Ball State’s Dr. Michael T. Ndemanu was born and raised in Cameroon and will return in January to help strengthen the teacher education program at a university there.

Michael Ndemanu, associate professor of multicultural education

Michael Ndemanu, associate professor of multicultural education

The seven-month project is possible because Ndemanu, an associate professor of multicultural education in the Department of Educational Studies, earned a prestigious Fulbright Award from the U.S. Department of State.

“I have a strong belief that long-term solutions to many of our societal problems are found in education,” Ndemanu said. “Quality of life for human beings worldwide tends to be shaƒped by the quality of education they received right from their childhood.”

Ndemanu will set up a Center for Teaching Excellence at the public University of Ngaoundéré, founded in 1993. The university’s teacher education program is only two years old.

The goal is to better prepare the country’s K-12 teachers to deliver a quality education to Cameroon’s youth. But Ndemanu will also be conducting professional development with faculty to improve instructional practice throughout the university.

Ndemanu said the current way of teaching in Cameroon is too teacher-centered. He plans on promoting high-impact instructional practices such as collaborative projects, undergraduate research, community-based learning, and a host of instructional strategies that are undergirded by theories of learner-centered pedagogy.
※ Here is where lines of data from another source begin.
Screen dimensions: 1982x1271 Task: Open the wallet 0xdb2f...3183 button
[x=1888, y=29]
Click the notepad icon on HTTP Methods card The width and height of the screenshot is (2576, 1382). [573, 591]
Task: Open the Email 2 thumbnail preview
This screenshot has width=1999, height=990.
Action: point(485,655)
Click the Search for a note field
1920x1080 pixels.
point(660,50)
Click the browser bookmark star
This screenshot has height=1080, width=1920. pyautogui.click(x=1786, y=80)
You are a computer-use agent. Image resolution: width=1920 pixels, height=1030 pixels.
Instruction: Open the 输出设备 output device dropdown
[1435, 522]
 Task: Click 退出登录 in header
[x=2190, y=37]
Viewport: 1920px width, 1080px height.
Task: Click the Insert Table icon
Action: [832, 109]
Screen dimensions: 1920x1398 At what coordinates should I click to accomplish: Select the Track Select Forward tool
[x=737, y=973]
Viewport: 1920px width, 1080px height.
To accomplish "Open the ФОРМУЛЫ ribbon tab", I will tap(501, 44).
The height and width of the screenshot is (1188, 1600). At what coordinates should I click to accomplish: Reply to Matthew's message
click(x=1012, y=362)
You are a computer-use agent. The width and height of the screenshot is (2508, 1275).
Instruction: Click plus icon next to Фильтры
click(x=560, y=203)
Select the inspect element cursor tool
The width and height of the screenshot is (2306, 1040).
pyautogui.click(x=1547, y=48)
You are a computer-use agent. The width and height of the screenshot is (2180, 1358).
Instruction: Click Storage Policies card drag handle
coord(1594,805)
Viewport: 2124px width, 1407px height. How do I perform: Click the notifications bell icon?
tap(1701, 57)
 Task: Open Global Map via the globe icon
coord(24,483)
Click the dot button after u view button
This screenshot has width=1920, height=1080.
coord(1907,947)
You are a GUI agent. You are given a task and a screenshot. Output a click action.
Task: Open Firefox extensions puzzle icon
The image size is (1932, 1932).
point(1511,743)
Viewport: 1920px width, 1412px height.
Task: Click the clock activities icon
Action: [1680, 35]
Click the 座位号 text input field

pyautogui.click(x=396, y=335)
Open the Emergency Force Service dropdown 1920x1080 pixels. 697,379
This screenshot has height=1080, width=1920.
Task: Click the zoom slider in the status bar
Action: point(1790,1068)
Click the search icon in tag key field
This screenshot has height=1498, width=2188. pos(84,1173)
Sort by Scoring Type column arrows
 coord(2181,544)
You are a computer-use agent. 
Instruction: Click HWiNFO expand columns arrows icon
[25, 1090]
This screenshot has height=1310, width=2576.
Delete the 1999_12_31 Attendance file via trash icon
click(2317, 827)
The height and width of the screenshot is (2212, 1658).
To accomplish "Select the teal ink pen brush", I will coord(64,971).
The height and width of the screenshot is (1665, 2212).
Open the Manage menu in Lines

“Right now, students are taught to the test. But as they move on most of the learning is forgotten because they were not taught how to apply it. Education must prepare students for problem-solving, critical thinking, innovative, and creative skills. Imagine the potentials for sociopolitical and economic stability of countries whose citizens have acquired such transformative skills in schools.” 

Ndemanu earned his bachelors in Bilingual Studies at University of Yaoundé in Cameroon alongside an undergraduate teaching license in French and English at University of Bamenda. He taught in secondary schools in Cameroon for eight years before immigrating to the United States in 2006 for graduate studies. He earned a master’s degree from Langston University in Oklahoma and a Ph.D. in curriculum and instruction from Indiana University.

His academic research has focused on transformative education, multicultural education, international education, African American Vernacular English, social justice, peace education and more. 

Ndemanu is also executive director of the Global Institute for Transformative Education, a non-profit that improves instruction designs and curriculum development in developing countries.

“Dr. Ndemanu’s Fulbright project is another example of the amazing work our faculty do around the world,” Teachers College Dean Anand R. Marri said. “Dr. Ndemanu teaches from the heart, and I have no doubt his home country will benefit tremendously from his professional experience and his passion.”

The project won’t benefit only Cameroon. At Ball State, it will create a new inter-university partnership, with opportunities for academic collaboration and research with scholars in Cameroon.

Fulbright Programs are an initiative within the U.S. Department of State to foster international goodwill and the exchange of ideas in education, culture, and science between the United States and more than 160 other countries.